:: TASK DATA ::

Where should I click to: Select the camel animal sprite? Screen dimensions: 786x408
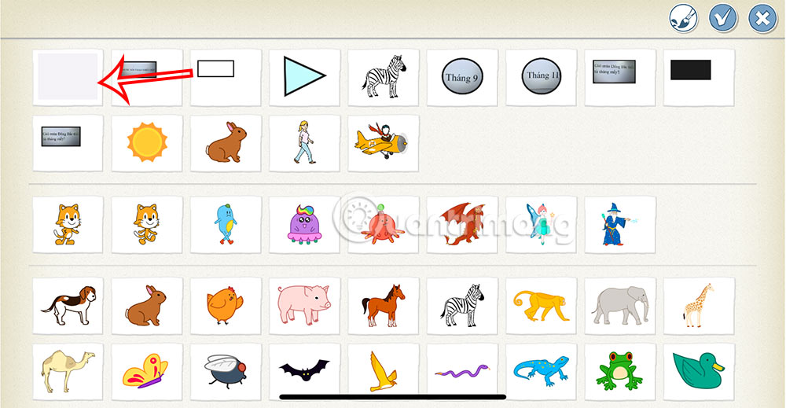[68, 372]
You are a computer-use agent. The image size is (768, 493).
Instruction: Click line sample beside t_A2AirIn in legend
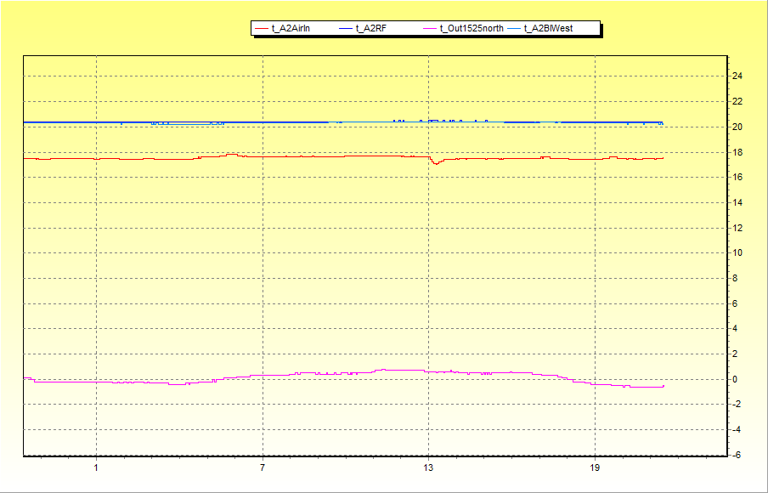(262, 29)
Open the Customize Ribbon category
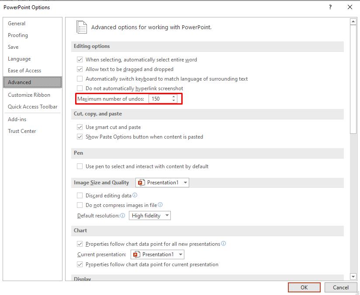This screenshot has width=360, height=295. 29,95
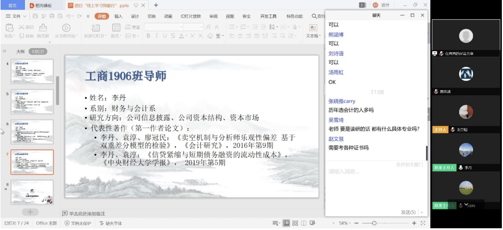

---

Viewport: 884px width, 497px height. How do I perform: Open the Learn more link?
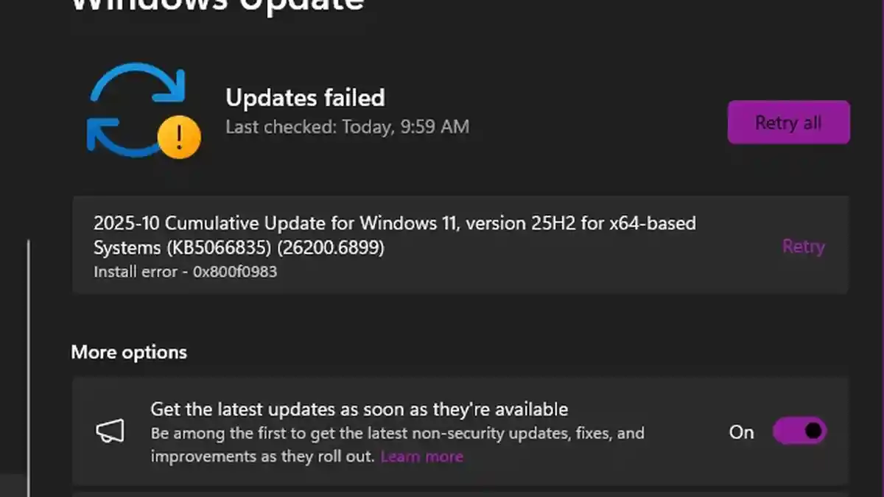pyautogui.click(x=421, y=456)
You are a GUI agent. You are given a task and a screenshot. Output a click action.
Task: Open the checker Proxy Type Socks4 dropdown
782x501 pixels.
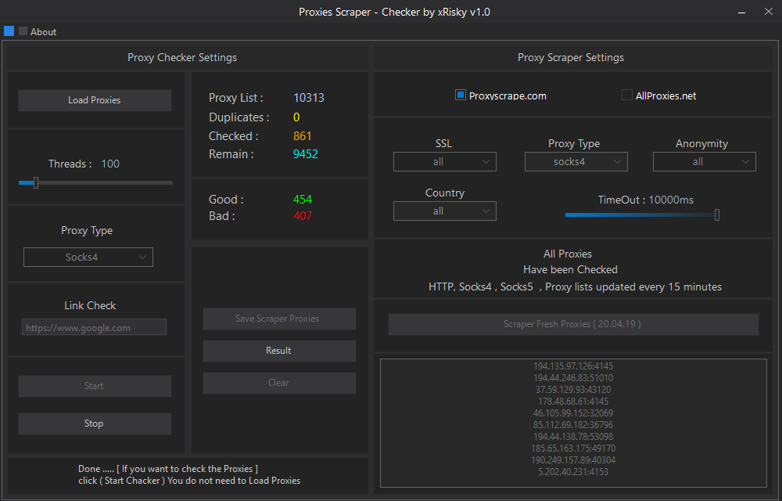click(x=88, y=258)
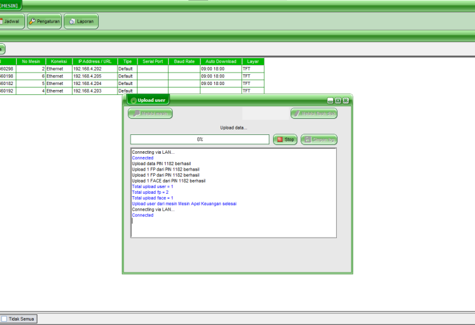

==

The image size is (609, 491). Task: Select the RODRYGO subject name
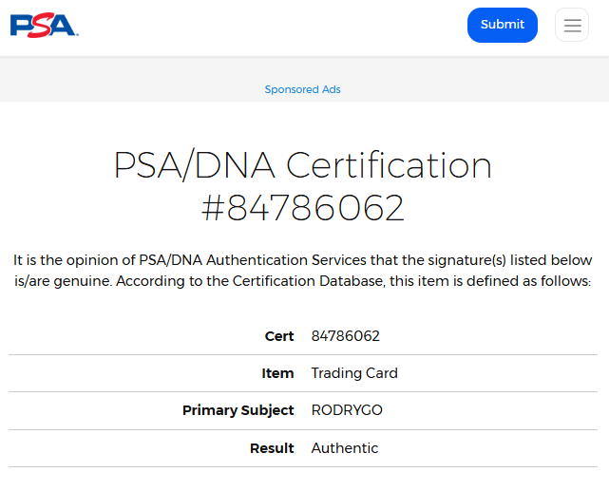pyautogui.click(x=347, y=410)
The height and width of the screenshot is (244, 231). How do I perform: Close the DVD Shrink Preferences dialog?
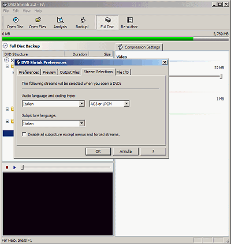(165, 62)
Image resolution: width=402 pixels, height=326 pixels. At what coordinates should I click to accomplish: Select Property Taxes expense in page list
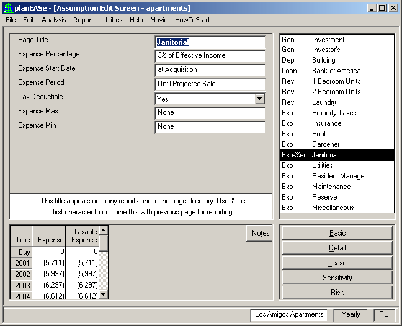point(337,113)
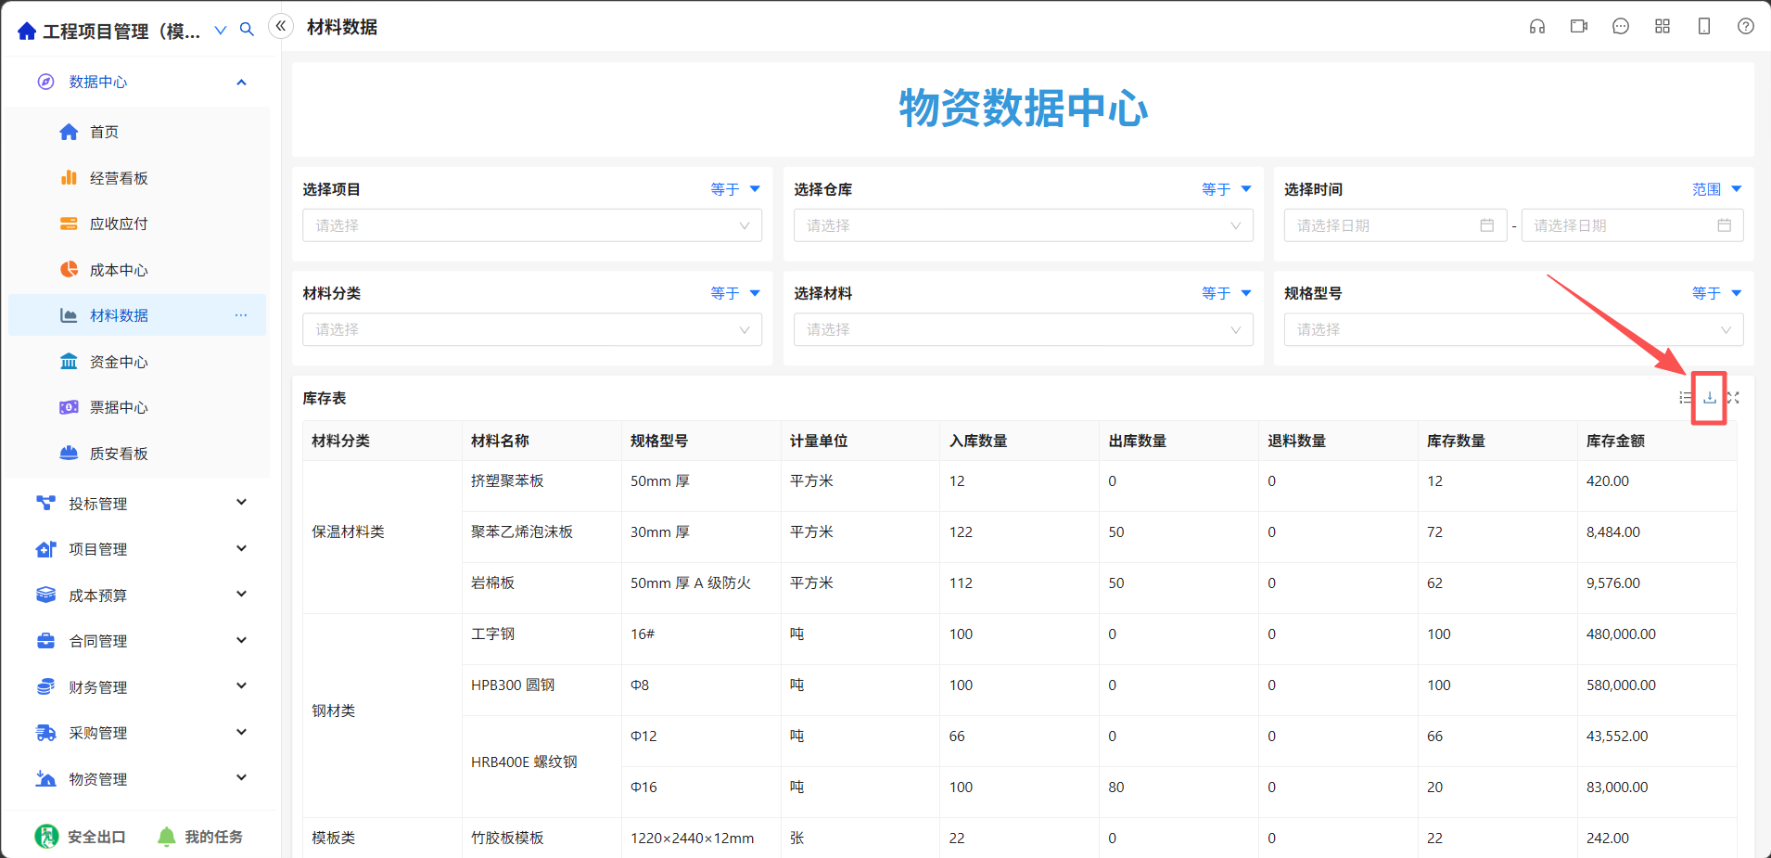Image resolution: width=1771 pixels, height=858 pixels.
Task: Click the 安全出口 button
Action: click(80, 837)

:: PROBLEM DETAILS ::
Would you please return every line in the listing where "agent" shows up?

:: ANSWER SECTION ::
You are a computer-use agent. The image size is (768, 493).
You are a GUI agent. You are given a task and a screenshot. Output a click action.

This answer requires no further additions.